Sports/Olympics / Basketball

Mutombo opening $29 million hospital
(AP)
Updated: 2006-08-15 08:38

NEW YORK - Dikembe Mutombo will fulfill a lifelong dream soon, opening a hospital in the Congo named for his late mother.


In this July 1, 2006, file photo, Bishop T. D. Jakes is greeted by Rockets center Dikembe Mutombo back stage at the Essence Music festival in Houston. Mutombo will fulfill a lifelong dream soon, opening a $29 million hospital in the Congo named for his late mother. [AP]

The Houston Rockets center, who donated $15 million to the project, will open the doors to the Biamba Marie Mutombo Hospital and Research Center on Sept. 2. The 300-bed hospital will provide health care to people in Kinshasa, capital of the Democratic Republic of Congo, where Mutombo was born.

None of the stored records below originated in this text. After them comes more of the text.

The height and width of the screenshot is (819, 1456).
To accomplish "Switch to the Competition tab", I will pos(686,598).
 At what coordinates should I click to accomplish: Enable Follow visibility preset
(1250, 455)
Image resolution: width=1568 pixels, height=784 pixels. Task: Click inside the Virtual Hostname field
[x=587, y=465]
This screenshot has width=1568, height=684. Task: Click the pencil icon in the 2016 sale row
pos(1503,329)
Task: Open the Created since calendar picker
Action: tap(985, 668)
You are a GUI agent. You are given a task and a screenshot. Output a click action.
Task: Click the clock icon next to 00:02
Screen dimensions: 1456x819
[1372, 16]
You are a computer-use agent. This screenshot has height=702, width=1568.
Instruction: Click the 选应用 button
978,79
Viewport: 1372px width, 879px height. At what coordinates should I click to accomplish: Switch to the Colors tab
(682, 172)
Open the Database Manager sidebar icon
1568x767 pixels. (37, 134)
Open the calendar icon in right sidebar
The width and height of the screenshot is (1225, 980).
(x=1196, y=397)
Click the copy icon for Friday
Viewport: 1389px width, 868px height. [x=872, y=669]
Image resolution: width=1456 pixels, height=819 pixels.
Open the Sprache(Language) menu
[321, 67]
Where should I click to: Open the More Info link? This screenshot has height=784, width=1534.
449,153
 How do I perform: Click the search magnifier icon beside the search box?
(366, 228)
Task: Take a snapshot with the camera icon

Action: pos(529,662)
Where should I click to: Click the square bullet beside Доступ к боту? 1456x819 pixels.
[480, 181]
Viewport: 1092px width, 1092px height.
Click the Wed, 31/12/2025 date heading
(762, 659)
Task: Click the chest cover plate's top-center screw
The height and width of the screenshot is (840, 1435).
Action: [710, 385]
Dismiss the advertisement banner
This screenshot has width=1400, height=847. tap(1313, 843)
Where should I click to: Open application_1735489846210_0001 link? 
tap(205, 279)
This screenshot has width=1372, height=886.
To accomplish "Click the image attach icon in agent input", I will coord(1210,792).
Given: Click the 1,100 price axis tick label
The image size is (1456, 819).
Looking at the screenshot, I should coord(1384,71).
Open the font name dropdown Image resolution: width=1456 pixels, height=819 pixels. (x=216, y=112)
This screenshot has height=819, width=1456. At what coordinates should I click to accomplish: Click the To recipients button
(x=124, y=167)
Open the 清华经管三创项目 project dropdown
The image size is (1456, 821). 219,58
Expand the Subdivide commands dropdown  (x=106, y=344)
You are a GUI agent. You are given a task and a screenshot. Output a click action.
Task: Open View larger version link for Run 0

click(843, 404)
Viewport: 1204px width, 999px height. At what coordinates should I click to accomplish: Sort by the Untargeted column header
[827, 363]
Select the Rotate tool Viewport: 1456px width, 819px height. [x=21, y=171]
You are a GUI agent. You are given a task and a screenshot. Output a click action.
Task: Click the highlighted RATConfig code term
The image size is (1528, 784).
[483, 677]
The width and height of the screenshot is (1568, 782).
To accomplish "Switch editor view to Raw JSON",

"We were very close," Mutombo said Monday in a telephone interview. "To do something of this caliber in the name of your beloved mom, it will mean a lot not just to me but to the people of Congo."

He created the Dikembe Mutombo Foundation in 1997, the year his 64-year-old mother died. She was unable to get to the hospital because streets were closed due to civil unrest. His father, Samuel, was turned back from the hospital, just 10 minutes away.

"My mom played a big role, giving us all the tools to make us great human beings," Mutombo said of his nine siblings. "She did what moms are supposed to do ¡ª raise a child with a good understanding of life."

The $29 million hospital and research center will include a pediatric wing, surgery suites and a women's center.

The health care crisis continues in the Congo, where one of five children dies before age 5. Malaria, HIV/ AIDS, tuberculosis, measles and cholera have reached epidemic proportions and continue to infect millions of adults and children. The average life expectancy is 42 years for men and 47 for women.

"Malaria is taking more lives than any other disease, especially children under age 5," he said.

Mutombo had a life-threatening bout of malaria after returning from the Congo in 1999. He had a "huge headache" and passed out after an early season game. His temperature rose to 104 degrees while at a suburban Boston hospital, but after 12 hours the doctors couldn't determine what was wrong until a Kenyan intern entered his room.